DATA LISTING below:

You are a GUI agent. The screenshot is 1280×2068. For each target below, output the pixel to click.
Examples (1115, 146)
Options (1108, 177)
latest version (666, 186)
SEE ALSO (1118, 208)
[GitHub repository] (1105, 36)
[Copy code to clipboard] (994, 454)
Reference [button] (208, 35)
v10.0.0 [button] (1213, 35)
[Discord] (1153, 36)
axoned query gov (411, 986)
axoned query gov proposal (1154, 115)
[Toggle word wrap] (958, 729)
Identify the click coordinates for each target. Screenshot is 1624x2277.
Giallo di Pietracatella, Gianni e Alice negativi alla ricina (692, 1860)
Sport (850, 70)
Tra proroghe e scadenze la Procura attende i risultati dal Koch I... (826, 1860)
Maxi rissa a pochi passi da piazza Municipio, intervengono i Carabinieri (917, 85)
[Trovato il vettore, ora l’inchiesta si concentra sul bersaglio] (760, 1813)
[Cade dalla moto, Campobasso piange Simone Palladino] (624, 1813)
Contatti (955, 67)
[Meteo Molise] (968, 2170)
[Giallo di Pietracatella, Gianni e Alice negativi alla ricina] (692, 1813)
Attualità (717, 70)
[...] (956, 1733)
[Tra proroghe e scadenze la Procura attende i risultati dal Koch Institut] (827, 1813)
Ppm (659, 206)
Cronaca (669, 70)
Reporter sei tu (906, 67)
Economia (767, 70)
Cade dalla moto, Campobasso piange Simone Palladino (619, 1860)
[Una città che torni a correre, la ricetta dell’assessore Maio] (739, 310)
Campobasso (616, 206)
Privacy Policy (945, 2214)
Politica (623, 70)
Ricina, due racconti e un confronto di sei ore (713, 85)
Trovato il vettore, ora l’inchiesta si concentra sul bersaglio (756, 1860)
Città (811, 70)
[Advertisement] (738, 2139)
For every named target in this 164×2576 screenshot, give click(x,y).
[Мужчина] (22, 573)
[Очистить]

End of DATA LISTING.

__EXERCISE BRIEF__
Above are records; repeat only the lines starting at the line with "latest version (666, 186)" and ending at the line with "[Toggle word wrap] (958, 729)", exactly as they appear, both included.

__RESULT BELOW__
latest version (666, 186)
SEE ALSO (1118, 208)
[GitHub repository] (1105, 36)
[Copy code to clipboard] (994, 454)
Reference [button] (208, 35)
v10.0.0 [button] (1213, 35)
[Discord] (1153, 36)
axoned query gov (411, 986)
axoned query gov proposal (1154, 115)
[Toggle word wrap] (958, 729)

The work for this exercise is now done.